By: Carole Nuriel, ADL's Jerusalem Office
Over the past two weeks, a wave of terror has once again hit Israel. For those of us who grew up in Israel during the 1980s, this is an unfortunate reality we know all too well. Israelis suffered through two intifadas, waves of terror attacks including suicide bombs, shootings, run-over attacks, stone throwing and Molotov cocktails. Yet there is a feeling now that this particular wave of terror is different. There are a few reasons for this:
• The terrorists' profile: They come both from Palestinian areas in the West Bank and from Israeli Arab communities
• Most of them are relatively young, some even teenagers
Obviously, another change is the use of social media: some of the terrorists have declared their intention to carry out attacks on social media. This tool, which has become the new "city square”, provides a platform for recruitment, incitement, how-tos, as well as for organizing crowds to demonstrate and riot against Israeli security forces.

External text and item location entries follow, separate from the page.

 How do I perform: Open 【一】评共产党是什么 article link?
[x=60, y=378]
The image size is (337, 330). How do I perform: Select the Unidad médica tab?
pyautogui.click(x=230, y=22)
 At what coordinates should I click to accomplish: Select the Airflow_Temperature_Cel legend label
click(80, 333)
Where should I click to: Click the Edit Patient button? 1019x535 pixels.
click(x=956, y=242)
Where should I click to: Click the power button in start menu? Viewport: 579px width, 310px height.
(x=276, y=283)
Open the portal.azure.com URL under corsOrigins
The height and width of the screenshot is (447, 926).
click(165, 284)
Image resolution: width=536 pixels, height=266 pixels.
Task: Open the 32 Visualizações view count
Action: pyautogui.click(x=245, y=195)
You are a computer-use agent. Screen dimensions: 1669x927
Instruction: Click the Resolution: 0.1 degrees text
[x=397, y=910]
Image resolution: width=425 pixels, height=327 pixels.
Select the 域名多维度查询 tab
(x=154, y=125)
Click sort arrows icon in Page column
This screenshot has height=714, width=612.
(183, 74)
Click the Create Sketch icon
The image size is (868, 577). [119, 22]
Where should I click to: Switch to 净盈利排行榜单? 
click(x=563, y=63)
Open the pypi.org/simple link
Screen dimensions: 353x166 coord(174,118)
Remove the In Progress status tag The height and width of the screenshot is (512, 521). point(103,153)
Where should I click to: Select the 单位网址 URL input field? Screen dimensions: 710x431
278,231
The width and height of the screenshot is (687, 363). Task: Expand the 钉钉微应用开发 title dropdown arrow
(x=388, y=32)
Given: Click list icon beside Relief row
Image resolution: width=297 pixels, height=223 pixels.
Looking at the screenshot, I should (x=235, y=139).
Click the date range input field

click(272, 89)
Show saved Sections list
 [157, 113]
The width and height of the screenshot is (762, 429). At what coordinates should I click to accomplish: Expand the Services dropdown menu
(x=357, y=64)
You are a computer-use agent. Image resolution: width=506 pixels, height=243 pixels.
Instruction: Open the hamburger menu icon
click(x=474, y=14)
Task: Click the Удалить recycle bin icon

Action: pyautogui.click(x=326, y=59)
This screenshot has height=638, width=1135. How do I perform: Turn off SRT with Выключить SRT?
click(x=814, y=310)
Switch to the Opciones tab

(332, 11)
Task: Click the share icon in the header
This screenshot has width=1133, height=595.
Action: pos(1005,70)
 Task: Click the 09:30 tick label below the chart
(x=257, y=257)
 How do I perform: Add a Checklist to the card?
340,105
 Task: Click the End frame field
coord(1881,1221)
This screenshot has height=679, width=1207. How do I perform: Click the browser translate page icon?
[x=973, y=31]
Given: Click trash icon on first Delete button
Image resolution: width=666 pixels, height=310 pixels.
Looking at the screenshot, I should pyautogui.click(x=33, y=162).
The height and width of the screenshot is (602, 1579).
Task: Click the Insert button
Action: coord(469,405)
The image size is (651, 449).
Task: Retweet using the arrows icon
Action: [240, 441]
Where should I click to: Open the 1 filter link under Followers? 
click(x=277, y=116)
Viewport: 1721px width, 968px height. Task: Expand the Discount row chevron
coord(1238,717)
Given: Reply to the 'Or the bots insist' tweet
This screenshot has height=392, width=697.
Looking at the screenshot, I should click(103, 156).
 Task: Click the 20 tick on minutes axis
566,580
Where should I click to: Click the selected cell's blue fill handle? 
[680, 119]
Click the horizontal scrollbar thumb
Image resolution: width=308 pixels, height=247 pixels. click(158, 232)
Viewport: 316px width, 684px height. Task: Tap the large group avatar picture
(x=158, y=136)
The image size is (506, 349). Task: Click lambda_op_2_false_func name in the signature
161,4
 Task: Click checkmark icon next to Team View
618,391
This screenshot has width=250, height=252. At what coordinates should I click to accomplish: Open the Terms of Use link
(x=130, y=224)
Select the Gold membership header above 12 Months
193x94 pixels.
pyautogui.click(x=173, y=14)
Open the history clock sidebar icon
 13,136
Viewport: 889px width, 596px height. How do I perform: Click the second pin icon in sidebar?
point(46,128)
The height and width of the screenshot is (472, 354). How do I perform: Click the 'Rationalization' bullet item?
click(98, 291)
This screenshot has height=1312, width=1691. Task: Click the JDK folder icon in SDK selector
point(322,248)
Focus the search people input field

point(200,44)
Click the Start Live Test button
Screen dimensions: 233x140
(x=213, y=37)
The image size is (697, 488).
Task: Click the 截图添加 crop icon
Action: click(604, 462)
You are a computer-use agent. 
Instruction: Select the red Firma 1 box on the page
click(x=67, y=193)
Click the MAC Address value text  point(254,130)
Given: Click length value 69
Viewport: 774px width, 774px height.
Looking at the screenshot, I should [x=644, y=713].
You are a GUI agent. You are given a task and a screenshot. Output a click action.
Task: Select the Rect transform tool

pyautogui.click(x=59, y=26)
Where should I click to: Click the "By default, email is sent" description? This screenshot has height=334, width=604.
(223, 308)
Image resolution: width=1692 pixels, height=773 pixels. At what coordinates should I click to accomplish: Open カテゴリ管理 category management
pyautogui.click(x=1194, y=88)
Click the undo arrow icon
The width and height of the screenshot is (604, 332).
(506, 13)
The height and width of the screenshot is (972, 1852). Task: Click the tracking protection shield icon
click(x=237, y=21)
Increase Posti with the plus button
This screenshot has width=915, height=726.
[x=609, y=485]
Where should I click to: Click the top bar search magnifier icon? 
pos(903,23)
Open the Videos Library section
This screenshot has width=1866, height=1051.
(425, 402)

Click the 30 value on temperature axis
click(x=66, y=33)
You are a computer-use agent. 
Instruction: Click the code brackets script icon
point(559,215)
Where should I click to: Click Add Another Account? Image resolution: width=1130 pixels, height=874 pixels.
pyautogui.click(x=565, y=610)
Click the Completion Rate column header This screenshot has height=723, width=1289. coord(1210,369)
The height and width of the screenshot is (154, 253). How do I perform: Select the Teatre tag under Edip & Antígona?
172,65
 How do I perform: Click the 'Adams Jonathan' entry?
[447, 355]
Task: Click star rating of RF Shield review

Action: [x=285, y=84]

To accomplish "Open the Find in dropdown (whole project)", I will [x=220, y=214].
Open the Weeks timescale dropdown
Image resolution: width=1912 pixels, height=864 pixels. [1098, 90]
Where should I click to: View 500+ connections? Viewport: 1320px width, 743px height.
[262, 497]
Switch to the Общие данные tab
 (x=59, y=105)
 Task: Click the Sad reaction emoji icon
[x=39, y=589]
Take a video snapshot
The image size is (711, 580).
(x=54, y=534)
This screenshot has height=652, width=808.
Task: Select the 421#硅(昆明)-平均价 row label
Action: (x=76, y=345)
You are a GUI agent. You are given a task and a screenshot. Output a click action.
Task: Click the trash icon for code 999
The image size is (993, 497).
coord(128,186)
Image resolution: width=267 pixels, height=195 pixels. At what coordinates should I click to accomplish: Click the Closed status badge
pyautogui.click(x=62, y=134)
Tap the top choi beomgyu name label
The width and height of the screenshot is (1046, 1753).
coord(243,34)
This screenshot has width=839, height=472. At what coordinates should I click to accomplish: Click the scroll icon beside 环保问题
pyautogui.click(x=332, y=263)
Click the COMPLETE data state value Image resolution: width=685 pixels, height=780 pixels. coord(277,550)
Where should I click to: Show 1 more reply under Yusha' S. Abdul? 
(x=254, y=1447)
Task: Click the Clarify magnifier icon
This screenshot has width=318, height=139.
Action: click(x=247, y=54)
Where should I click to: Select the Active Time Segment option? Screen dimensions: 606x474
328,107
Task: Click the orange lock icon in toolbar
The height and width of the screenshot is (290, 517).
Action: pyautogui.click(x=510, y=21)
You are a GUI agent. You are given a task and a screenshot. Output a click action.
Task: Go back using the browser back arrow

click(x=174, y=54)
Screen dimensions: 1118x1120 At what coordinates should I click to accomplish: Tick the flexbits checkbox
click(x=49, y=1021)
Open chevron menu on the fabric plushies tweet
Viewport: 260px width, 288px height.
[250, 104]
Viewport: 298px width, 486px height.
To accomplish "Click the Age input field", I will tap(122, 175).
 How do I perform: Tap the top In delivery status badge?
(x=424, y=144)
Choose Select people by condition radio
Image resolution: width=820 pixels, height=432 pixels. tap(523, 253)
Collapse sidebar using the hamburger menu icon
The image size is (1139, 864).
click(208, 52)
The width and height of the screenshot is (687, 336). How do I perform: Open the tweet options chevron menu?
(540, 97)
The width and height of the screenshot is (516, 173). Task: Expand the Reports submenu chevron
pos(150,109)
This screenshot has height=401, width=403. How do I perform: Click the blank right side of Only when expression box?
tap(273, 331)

In many ways, this wave of violence represents an on-the-ground version of the recent Hamas rocket attacks from Gaza, which indiscriminately targeted Israeli civilians throughout the country. This wave may have started in East Jerusalem and the West Bank, but quickly caught fire to the rest of the country, and is now targeting cities like Kiryat Gat, Petach Tikva, Tel Aviv and Afula. Much like Hamas’ rockets, much of the fear Israelis are now feeling is because of the sense that no place in the country is immune from terror attacks.
Anxiety is felt everywhere, as is the nature of terrorism. I live in Modi'in and have taken Road 443 to Jerusalem daily for the past eight years. However, during the last few months I haven’t felt safe driving on 443, especially with my kids, as there have been numerous stone and Molotov cocktail throwing incidents on this road. I now feel safer taking Highway 1, even though it means a longer drive to Jerusalem. Indeed, many Modi’in residents don’t drive on 443 anymore. Something has definitely changed. Just today, I received a notice that security checkpoints will be erected at all entrances to the city, and security in all educational institutions will be increased.
Polls have shown that there is a general public consensus among Palestinians against terrorism. But last week we witnessed another kind of evil, one which greatly worries me. During Saturday night’s terrible stabbing in the Old City of Jerusalem, Adele Bennett, whose husband was killed and she herself stabbed, was reportedly spat on and laughed at by Arab bystanders as she ran to get help with a knife still in her back. What can be more insulting, upsetting and inhumane than this indecent act?
But this is not only about terror, it’s also about incitement to violence. Many of those rioting claim Israel is attempting to change the status quo on Temple Mount. This holy place to both Judaism and Islam has been the focus of clashes and provocations for years. It is hard to ignore the dangerous actions and discourse of the Islamic Movement in Israel, who have supported the Murabitun/Murabitat group, whose sole purpose is to provoke and insult Jews visiting the Temple Mount. Incitement has also come from senior Palestinian Authority officials, including President Mahmoud Abbas who infamously declared in a television interview a few weeks ago that Jews are defiling the Temple Mount with their feet.
Today more than ever, religious and political leaders must understand how easily their inciting words can lead to violence and terrorism.
There are ongoing efforts among Israeli and Palestinian leaders to deescalate tensions. Israelis hope and pray that this will be successful, and that the personal security will be restored.